Friday, August 23, 2013

Chenonceau: The Ladies’ Chateau

Day 7
Chenonceau: The Ladies’ Chateau
No problem with planning permission in 16th century. Just demolish most of the existing structure and build your own. That was how Thomas Bohier and his wife got to build the fantastic Château of Chenonceau that now straddles the River Cher in the Loire.
It is one of the loveliest of the Loire chateaus and also one of the most popular. Big crowds there in the heat today (31 degrees at one point) but the system works and you get good value for your eleven euro, thirteen if you include the Wax Museum as we did. You also get to see some marvellous gardens, a 16th century farming village, a maze, a picnic area (in the car park) and more.
One of many impressive fireplaces
Catherine Briconnet, the wife of the first owner Thomas Bohier, was the first of a chain of strong willed women associated with Chenonceau. Others included Diana de Poitiers (a favourite of Henry II), the Henry’s widow Catherine de Medici (who topped Diana’s bridge with a gallery) and Louise of Lorraine who on the death of her husband Henry III dressed in mourning white, decorated her room in black and spent the rest of her days in prayer. 

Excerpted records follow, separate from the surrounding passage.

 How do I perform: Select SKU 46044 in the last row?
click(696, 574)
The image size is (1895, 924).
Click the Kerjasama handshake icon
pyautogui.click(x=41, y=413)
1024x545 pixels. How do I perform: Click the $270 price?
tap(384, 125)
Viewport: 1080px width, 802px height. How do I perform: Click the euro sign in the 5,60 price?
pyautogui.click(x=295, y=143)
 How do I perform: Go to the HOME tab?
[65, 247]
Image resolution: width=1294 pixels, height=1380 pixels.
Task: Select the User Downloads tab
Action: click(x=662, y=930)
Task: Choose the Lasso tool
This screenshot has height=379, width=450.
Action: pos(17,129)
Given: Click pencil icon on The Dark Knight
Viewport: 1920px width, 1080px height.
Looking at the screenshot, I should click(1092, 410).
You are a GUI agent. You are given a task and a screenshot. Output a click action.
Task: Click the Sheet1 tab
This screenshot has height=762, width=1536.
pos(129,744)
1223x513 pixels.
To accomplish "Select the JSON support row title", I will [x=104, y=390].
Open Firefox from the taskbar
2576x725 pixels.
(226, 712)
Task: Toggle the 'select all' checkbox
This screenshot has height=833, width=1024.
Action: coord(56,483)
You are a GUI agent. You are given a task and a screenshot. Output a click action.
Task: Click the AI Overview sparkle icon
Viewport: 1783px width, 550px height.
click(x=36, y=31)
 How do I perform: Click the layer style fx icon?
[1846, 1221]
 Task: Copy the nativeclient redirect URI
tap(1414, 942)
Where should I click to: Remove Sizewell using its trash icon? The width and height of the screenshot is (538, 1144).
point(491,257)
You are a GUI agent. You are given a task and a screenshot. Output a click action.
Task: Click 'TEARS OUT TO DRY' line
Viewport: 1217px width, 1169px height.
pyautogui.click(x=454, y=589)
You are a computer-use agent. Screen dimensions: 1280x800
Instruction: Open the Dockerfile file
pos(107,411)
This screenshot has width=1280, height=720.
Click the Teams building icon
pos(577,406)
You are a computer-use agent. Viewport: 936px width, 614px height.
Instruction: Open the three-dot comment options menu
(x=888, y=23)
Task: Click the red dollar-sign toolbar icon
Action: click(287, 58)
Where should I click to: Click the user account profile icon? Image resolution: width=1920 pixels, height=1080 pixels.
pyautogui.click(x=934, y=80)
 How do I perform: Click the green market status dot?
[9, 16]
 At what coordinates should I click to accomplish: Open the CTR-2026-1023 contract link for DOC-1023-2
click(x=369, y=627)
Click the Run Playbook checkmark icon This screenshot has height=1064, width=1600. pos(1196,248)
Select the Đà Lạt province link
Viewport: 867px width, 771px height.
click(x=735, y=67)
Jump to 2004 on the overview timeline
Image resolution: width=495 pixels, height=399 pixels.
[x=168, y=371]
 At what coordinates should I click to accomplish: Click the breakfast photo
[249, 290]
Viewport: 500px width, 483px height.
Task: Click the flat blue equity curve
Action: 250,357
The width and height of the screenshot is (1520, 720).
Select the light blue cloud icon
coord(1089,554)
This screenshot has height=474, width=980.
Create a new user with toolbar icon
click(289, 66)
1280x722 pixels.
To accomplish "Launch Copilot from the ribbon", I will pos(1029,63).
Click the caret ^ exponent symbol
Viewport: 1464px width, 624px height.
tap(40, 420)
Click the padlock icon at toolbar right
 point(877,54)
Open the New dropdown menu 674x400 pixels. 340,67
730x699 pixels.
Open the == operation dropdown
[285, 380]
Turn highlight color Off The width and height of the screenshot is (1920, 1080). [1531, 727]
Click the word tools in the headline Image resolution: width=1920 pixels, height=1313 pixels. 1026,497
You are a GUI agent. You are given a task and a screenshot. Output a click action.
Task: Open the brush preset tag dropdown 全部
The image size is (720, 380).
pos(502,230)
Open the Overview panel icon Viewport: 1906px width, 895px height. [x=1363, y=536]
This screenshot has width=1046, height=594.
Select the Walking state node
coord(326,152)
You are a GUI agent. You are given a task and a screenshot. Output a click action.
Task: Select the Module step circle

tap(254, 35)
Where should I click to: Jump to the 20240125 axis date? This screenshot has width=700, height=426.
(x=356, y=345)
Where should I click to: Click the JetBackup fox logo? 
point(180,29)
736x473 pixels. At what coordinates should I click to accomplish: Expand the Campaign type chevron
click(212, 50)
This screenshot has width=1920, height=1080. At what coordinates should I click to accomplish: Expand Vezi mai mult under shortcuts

Louis XIV (official potrait)
And there were more fascinating ladies right up to the 20th century when Simone Menier was in charge when two galleries of the chateau were transformed, at her family’s expenses, into a hospital for the wounded of the Great War. During World War 11, Chenonceau was on the line of demarcation and then Simone carried out numerous actions for the resistance. Simone, who died in 1972, was a member of the Menier family, the chocolattiers, who bought the chateau in 1913 and still own it today.
Diane's garden, from the gallery
You don’t have to pay to view the exterior of Chateau. You are free to stroll along the river banks. Perhaps the best way to see it is by boat. Some people arrived by canoe while we were there. And so too did a family on a rib. They cut the engine as they viewed the impressive building and then had trouble starting it. The man tried a few times without success and then really put a bit of muscle into the effort, so much so that he fell backwards into the water! But no problem as the river is very shallow at this point.
Louise de Lorraine in mourning white
You could spend a whole day here, especially if you are interested in gardens. We were fascinated by the flower and vegetable garden. But you will be well catered for with a number of restaurants, including a self service and a creperie plus a gourmet one in the Green Garden. And there is also a nice ice cream stand there.

19th century visitor Gustave Flaubert
It is all very impressively organised. We had no problem finding our way around with the help of the  leaflet that you get in your own language on the way in. It is full of photos and information on the various rooms and gardens and the map is brilliant. Must say this was one of the best visits I’ve ever enjoyed and well worth the thirteen euro.